## Raw records
Start

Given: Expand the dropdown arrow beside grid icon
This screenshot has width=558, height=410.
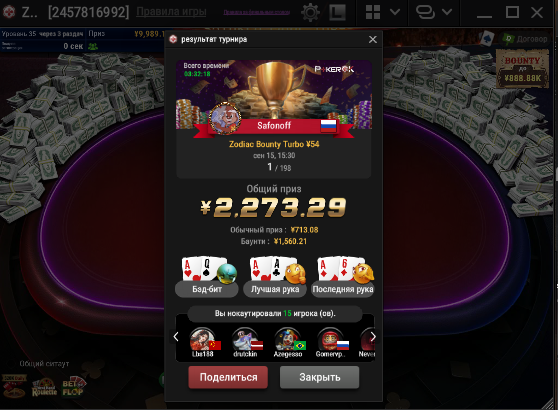Looking at the screenshot, I should [x=395, y=12].
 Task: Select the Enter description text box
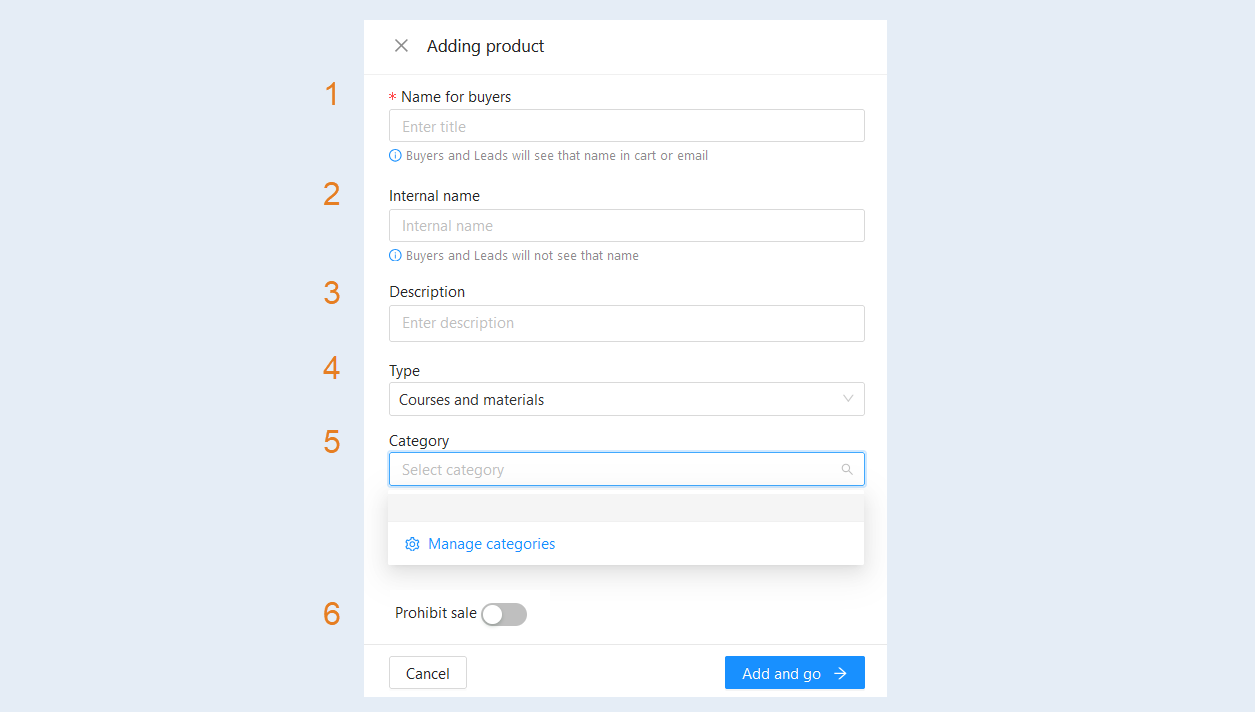[x=627, y=323]
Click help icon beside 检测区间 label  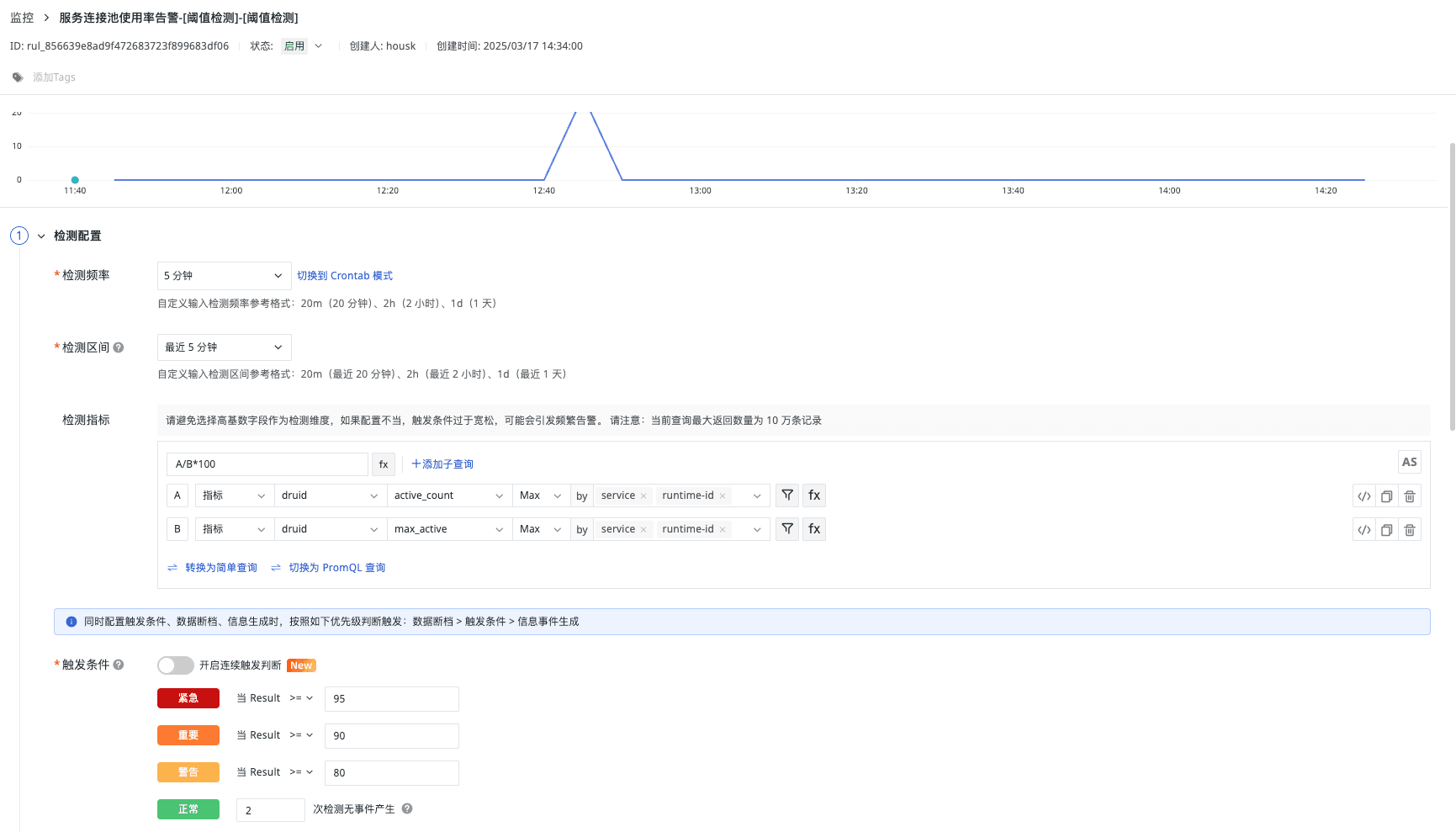(x=119, y=347)
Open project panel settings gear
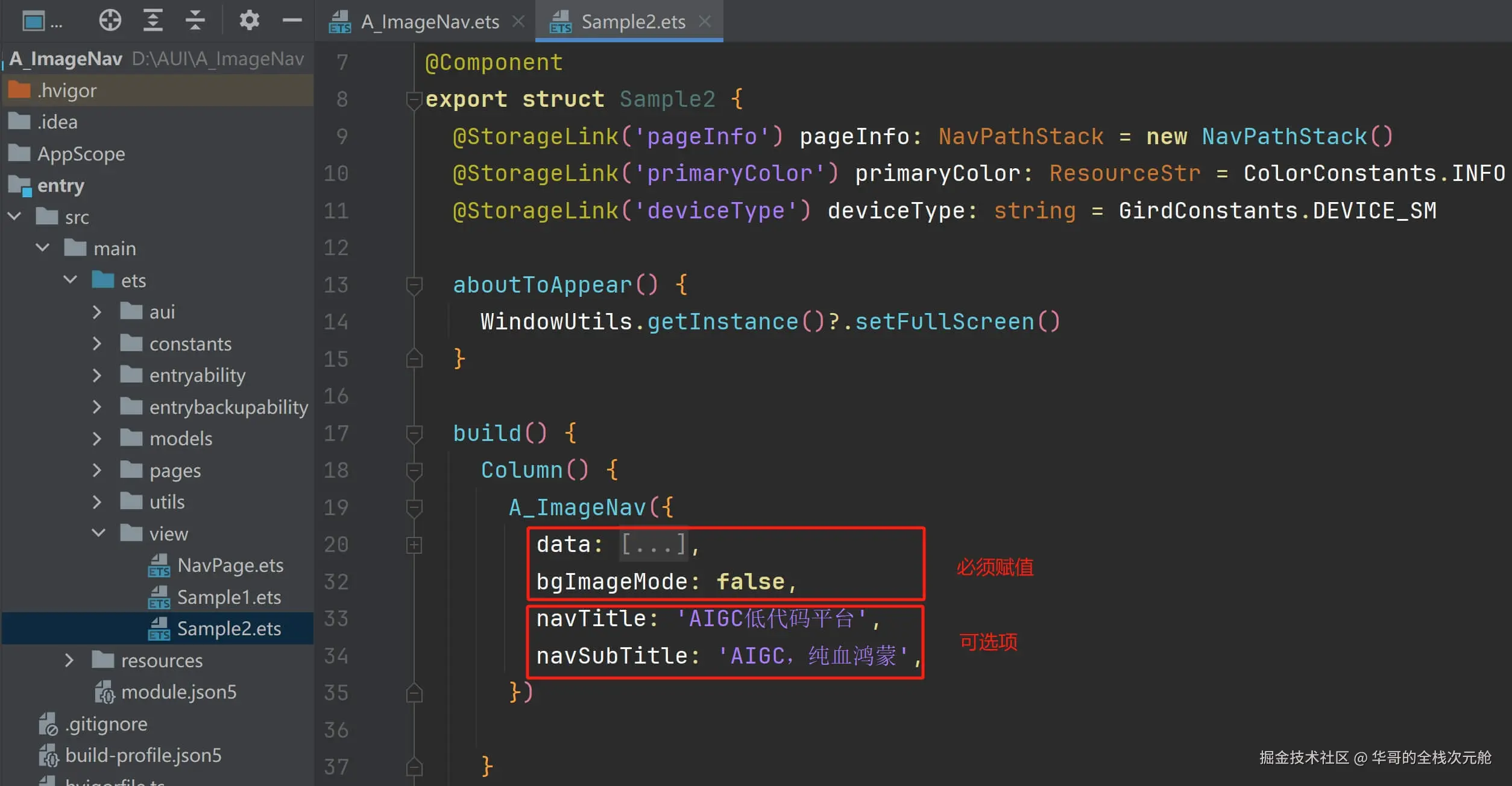 click(249, 21)
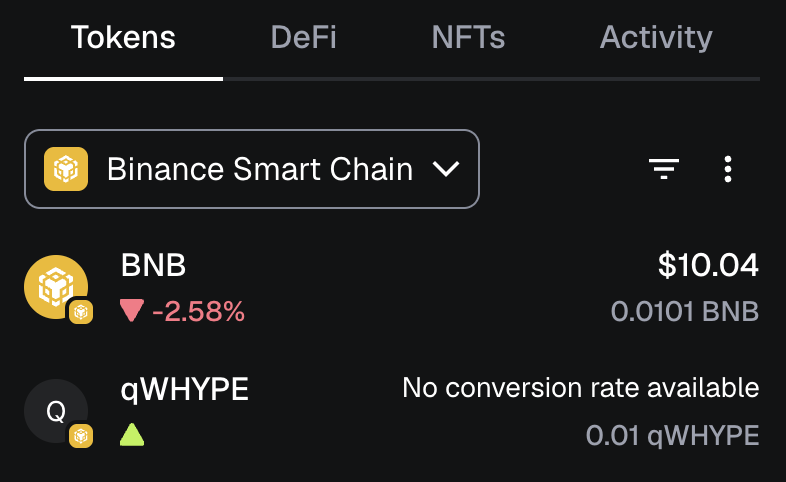Screen dimensions: 786x482
Task: Open the Binance Smart Chain network selector
Action: pyautogui.click(x=251, y=169)
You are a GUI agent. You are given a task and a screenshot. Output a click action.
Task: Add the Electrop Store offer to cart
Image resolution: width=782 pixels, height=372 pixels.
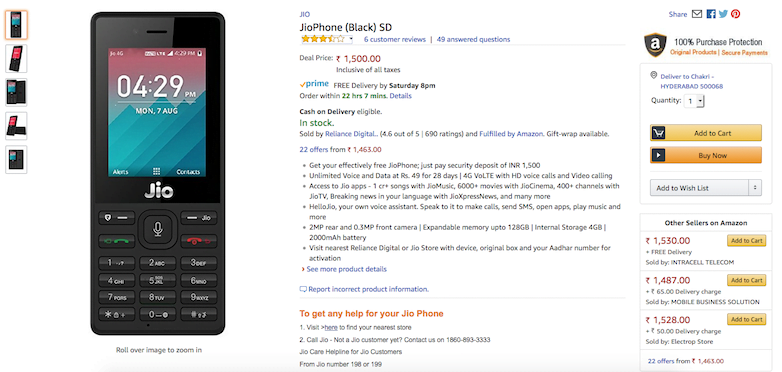[x=746, y=320]
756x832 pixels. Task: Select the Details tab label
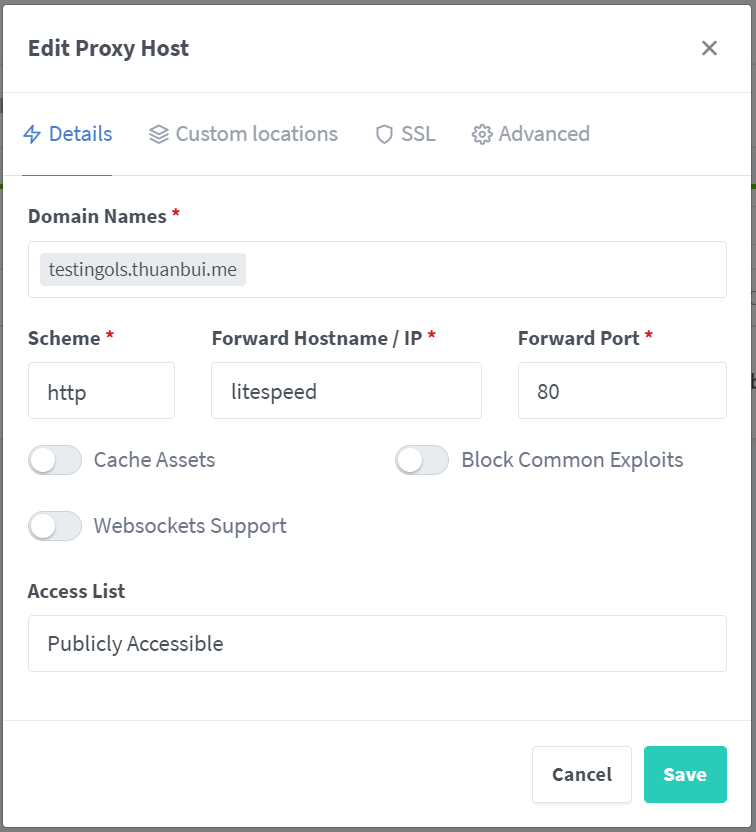click(x=80, y=134)
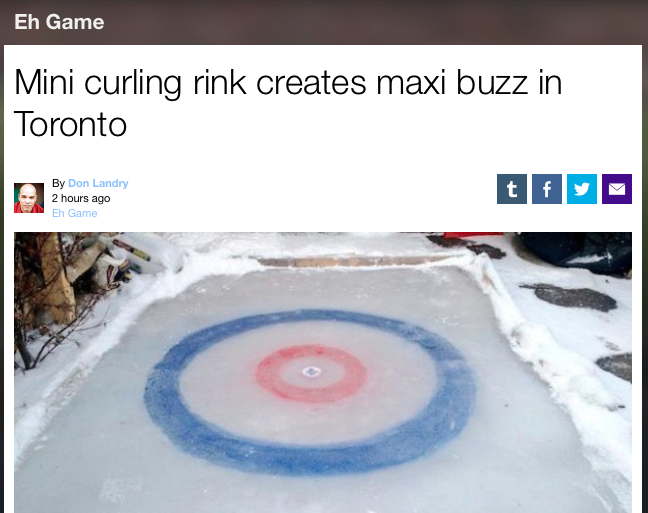Share article on Tumblr
This screenshot has height=513, width=648.
click(x=512, y=189)
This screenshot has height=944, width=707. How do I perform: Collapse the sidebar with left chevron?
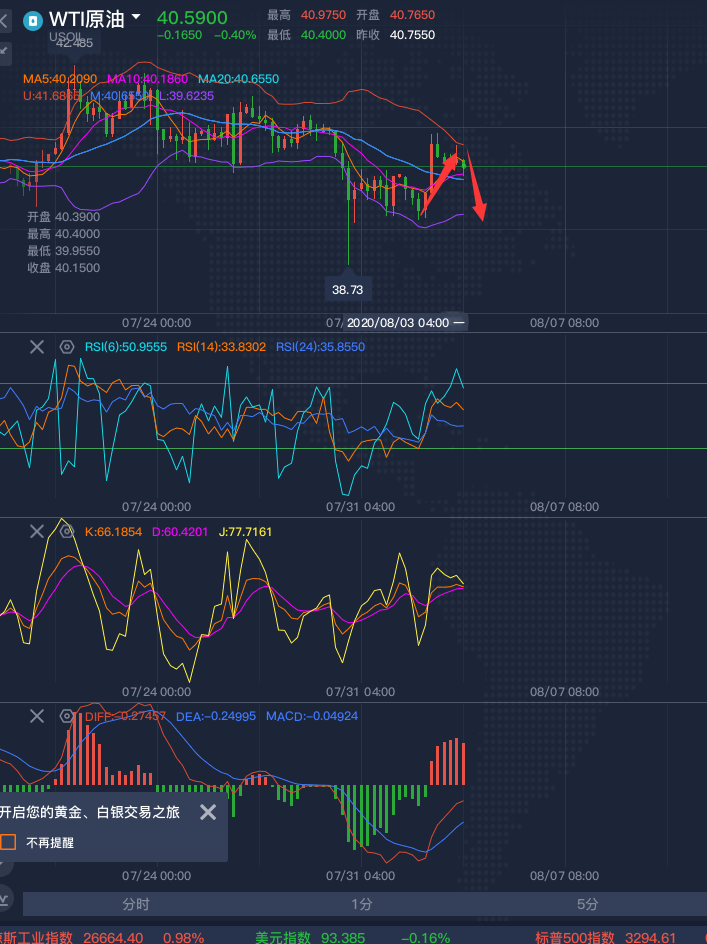click(3, 20)
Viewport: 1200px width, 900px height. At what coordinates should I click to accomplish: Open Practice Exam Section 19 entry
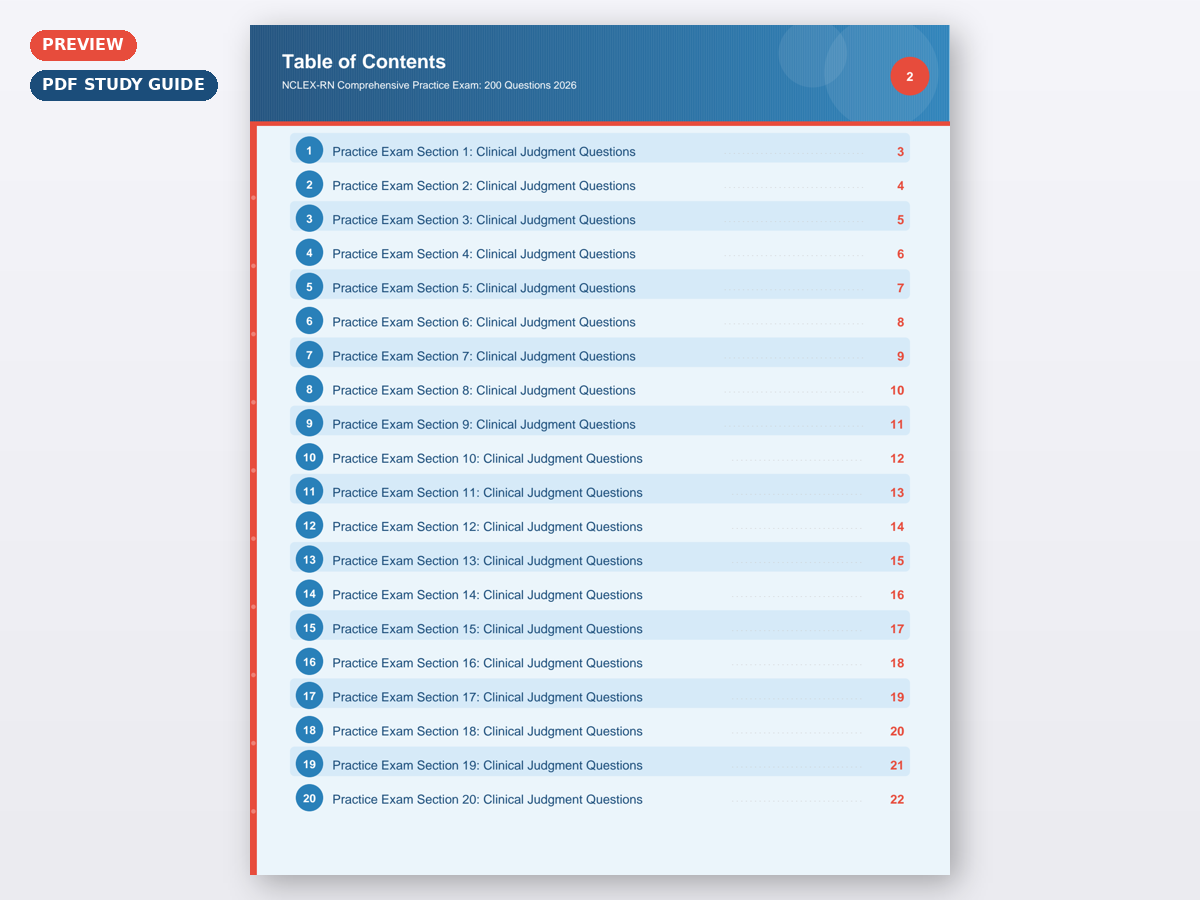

End

## The problem
Retype the listing from the line containing "756x832 pixels. Task: Select" through the end of the listing, including both of those ends. Leave the pictures out of your copy.

## Written answer
756x832 pixels. Task: Select the Details tab label
click(x=80, y=134)
Share article on Tumblr
This screenshot has height=513, width=648.
click(x=512, y=189)
This screenshot has height=944, width=707. How do I perform: Collapse the sidebar with left chevron?
click(3, 20)
Viewport: 1200px width, 900px height. At what coordinates should I click to accomplish: Open Practice Exam Section 19 entry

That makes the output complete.